„Polski LOT sam wpadł w kłopoty z powodu pandemii koronawirusa i zrezygnował z kupna Condora. Nie dojdzie do zapowiedzianego przejęcia niemieckiej linii przez Polską Grupę Lotniczą, firmę matkę LOT-u” – pisze „Die Welt”.
Według informacji dziennika niemiecka linia zamierza teraz zgłosić roszczenia wobec polskiej strony, utrzymać minimalną liczbę lotów i ma nadzieję, że jeden z dwóch nowych zainteresowanych zdecyduje się ją kupić. Gazeta nie ujawnia jednak, kto przymierza się teraz do przejęcia Condora.
Rzeczniczka Condora potwierdziła wczoraj, że strona polska poinformowała o zamiarze wycofania się z umowy kupna podpisanej 24 stycznia. Podkreśla, że niemiecka linia nie zamierza jednak tak łatwo się poddać. – Rozmawiamy z PGL na temat warunków jej wycofania się i badamy, jak będziemy dochodzić naszych roszczeń z tytułu – wyjaśnia.

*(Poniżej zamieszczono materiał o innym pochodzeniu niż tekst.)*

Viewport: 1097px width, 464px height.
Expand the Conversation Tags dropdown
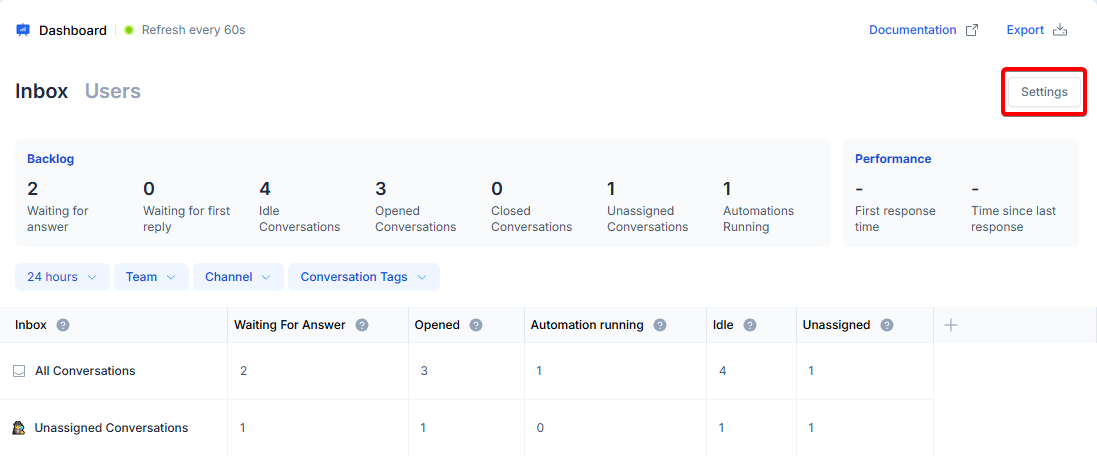(x=364, y=277)
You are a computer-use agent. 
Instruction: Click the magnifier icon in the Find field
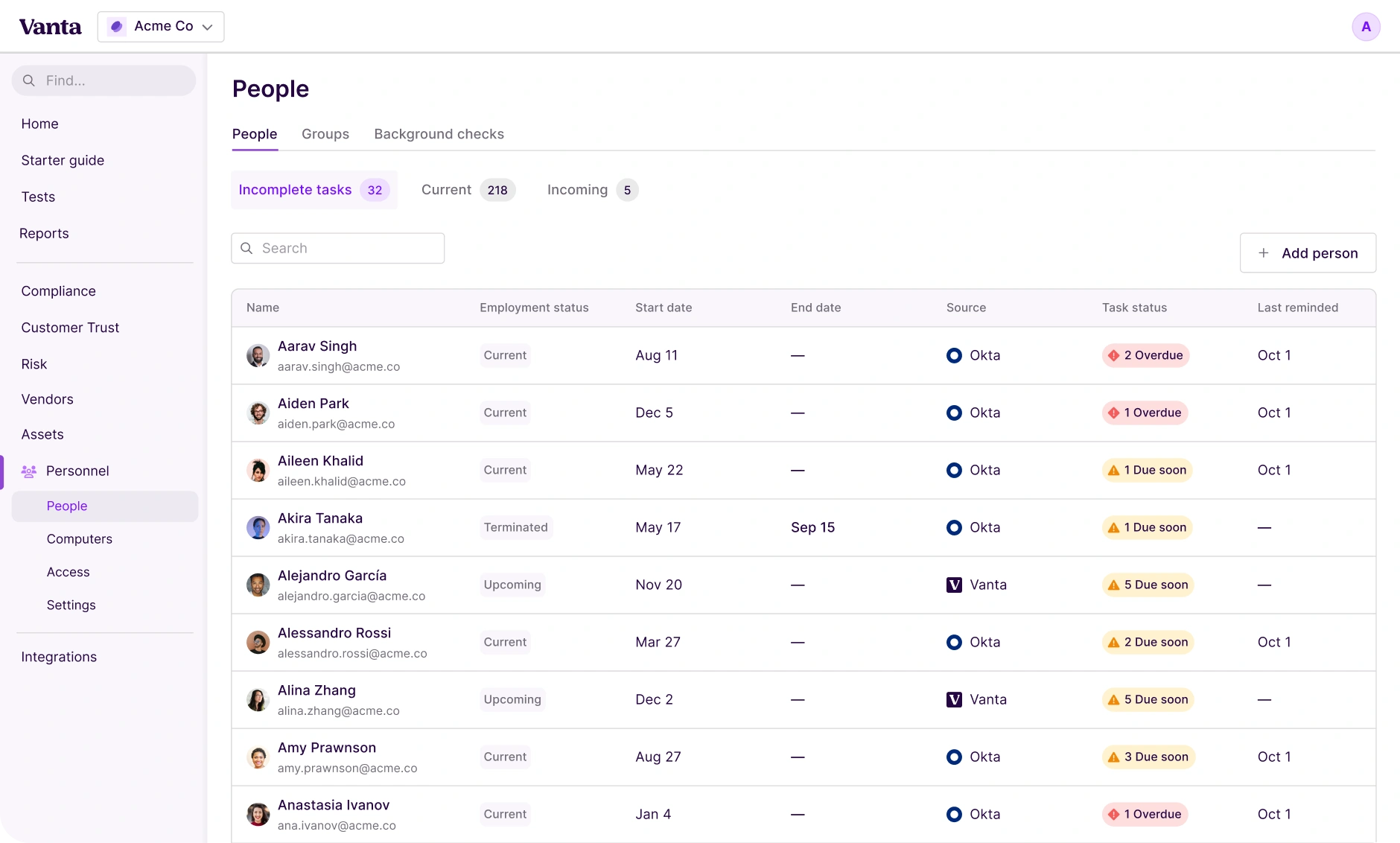(29, 80)
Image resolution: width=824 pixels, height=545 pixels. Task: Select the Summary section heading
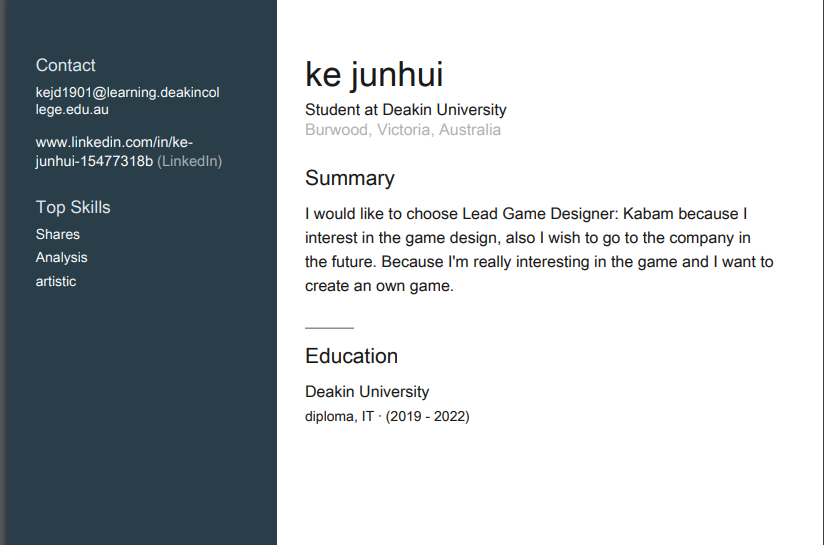pos(350,178)
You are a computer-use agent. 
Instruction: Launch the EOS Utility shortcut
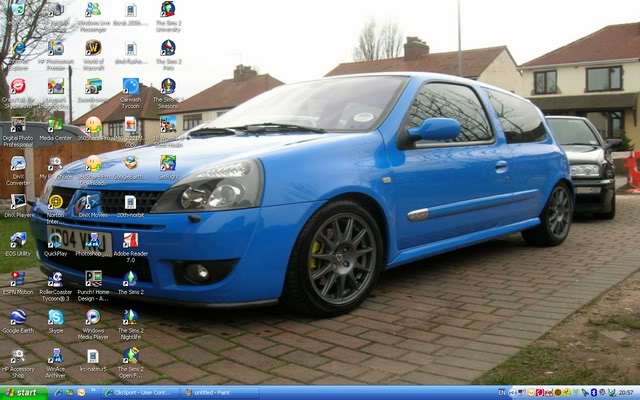pos(17,241)
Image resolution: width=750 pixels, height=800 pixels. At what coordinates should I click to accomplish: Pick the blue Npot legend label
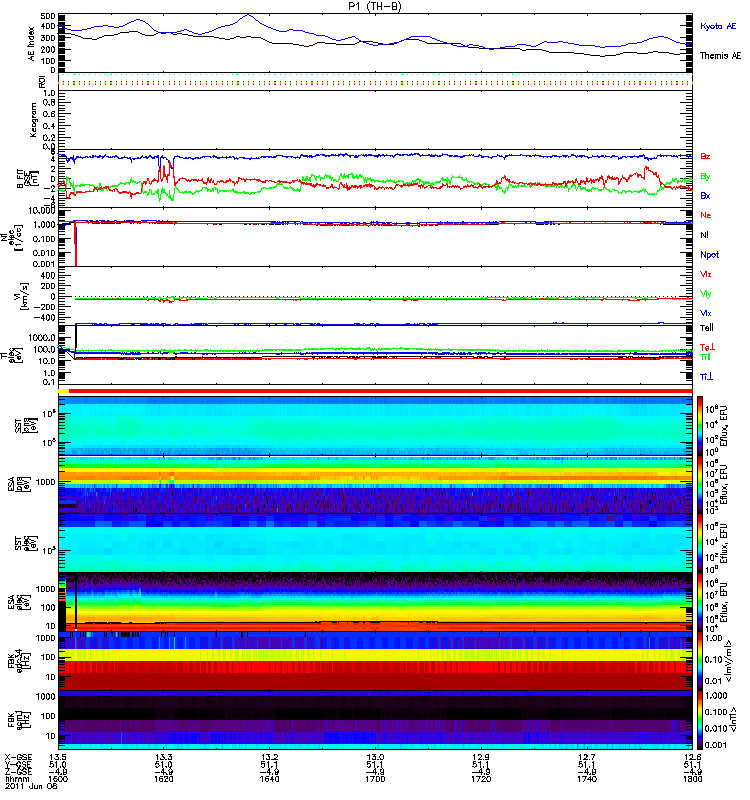pyautogui.click(x=709, y=253)
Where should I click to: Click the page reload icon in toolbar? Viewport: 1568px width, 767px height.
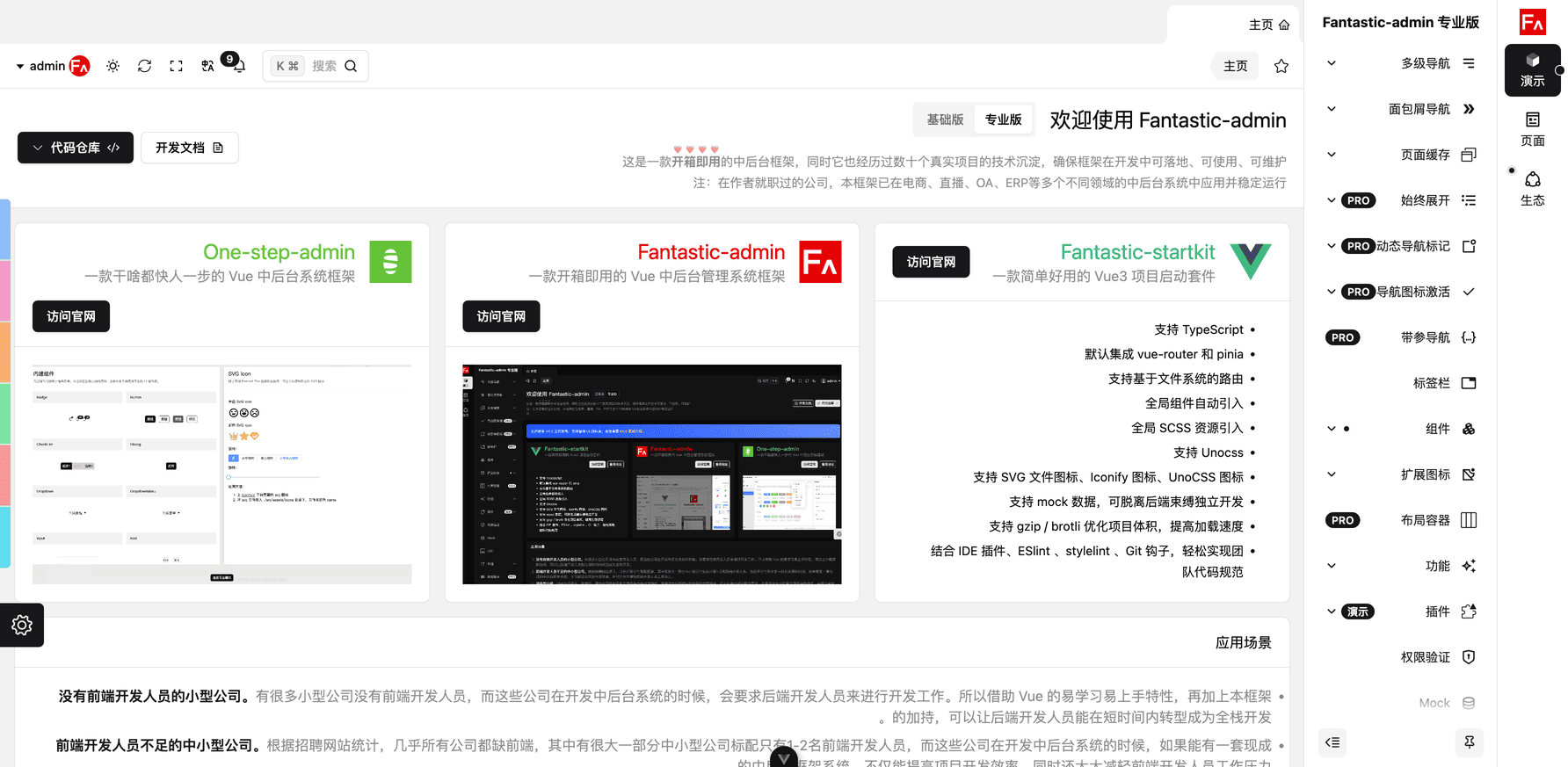145,66
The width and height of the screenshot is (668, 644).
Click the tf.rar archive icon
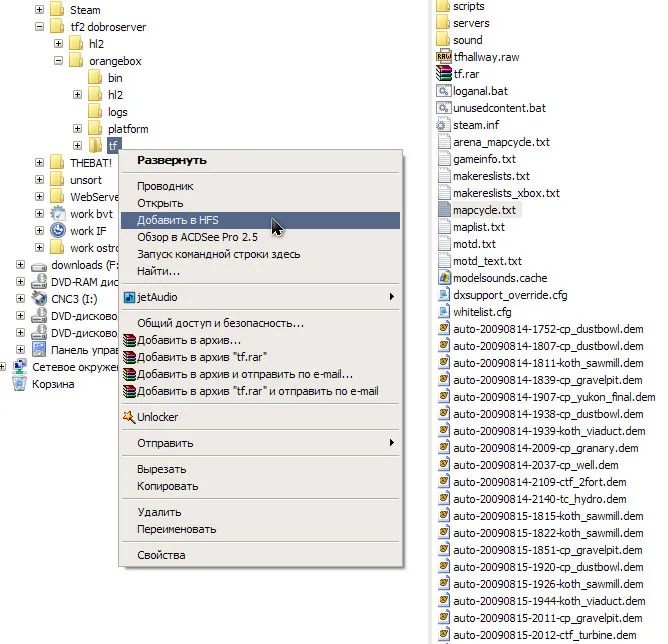(444, 74)
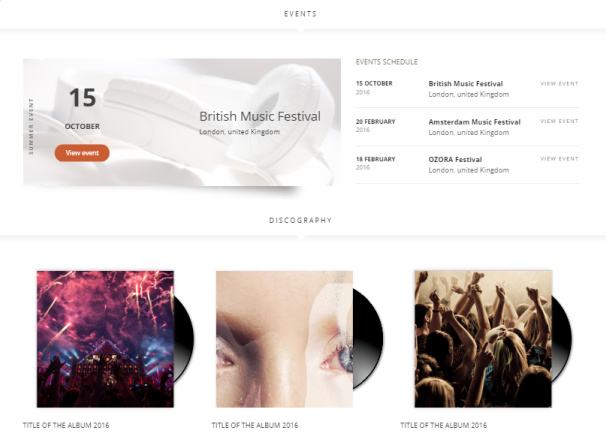Open the face close-up album cover
The image size is (606, 437).
pyautogui.click(x=284, y=339)
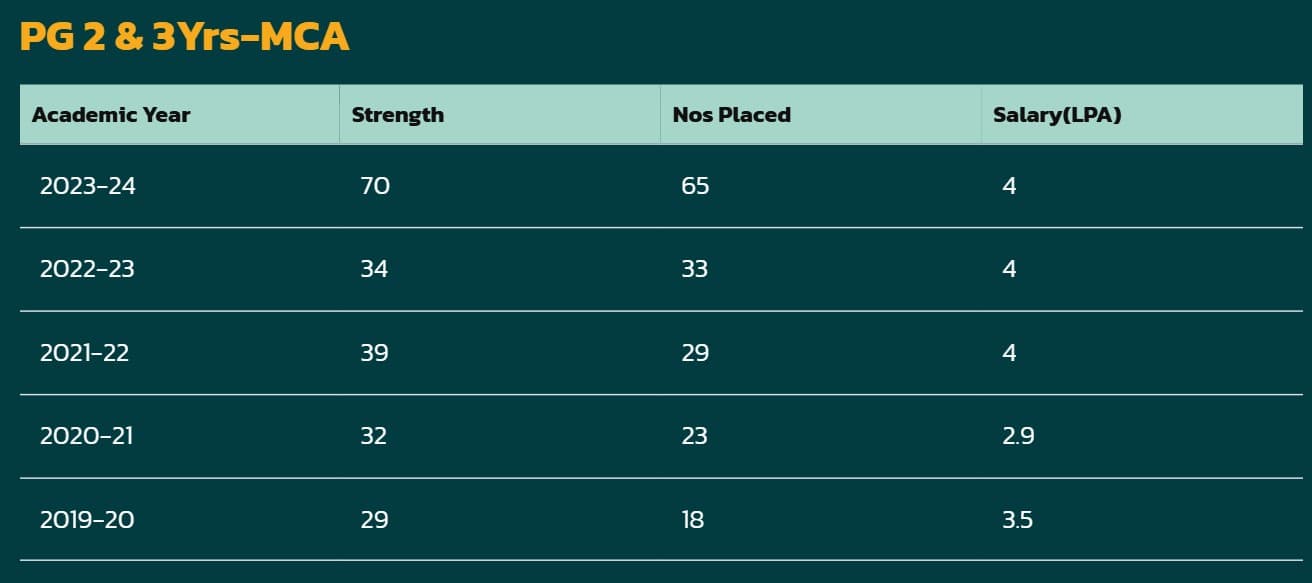Click strength value 29 for 2019-20

point(374,520)
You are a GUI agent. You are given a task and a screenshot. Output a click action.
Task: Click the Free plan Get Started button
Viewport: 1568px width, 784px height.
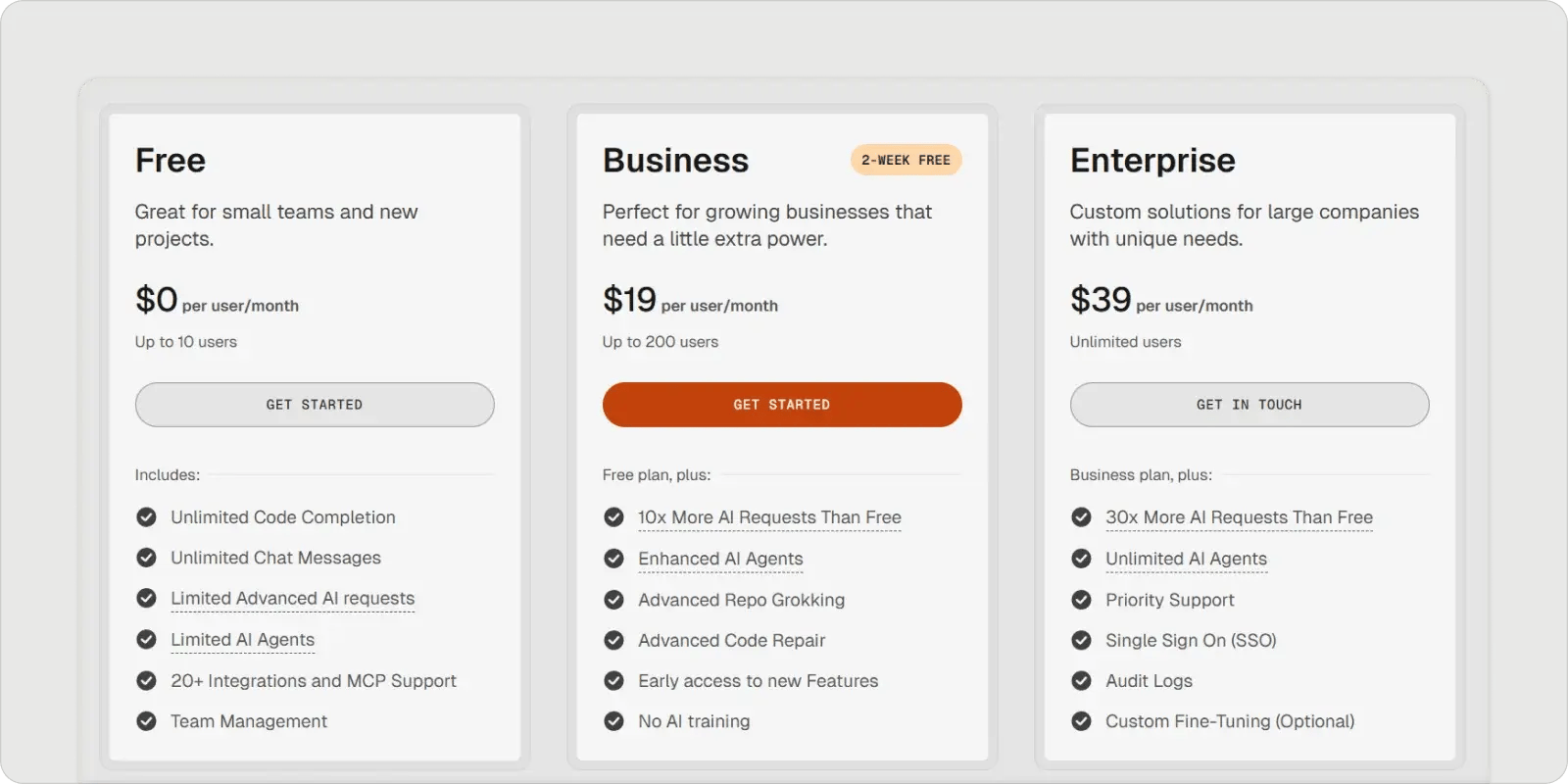[314, 405]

CZYTAJ TEŻ: Polacy nie kupią niemieckiego Condora
„Die Welt” pisze, że wycofanie się Polaków z przejęcia Condora nie powinno być zaskoczeniem. Z powodu zakazu podróżowania wszelkie wcześniejsze plany stały się nieaktualne. „Pod koniec stycznia Rafał Milczarski, prezes zarówno PGL, jak i LOT, widział wspaniałą przyszłość Condora. Mówił wtedy: Nie ma już żadnej niepewności. A potencjalnym klientom przekazał wiadomość: Nie martwcie się – przypomina „Die Welt”. Zdaniem dziennika strona polska chciała wówczas również spłacić pożyczkę federalną w wysokości 380 milionów euro. Planowo te pieniądze miały być zwrócone do państwowego banku KfW 15 kwietnia, czyli w najbliższą środę.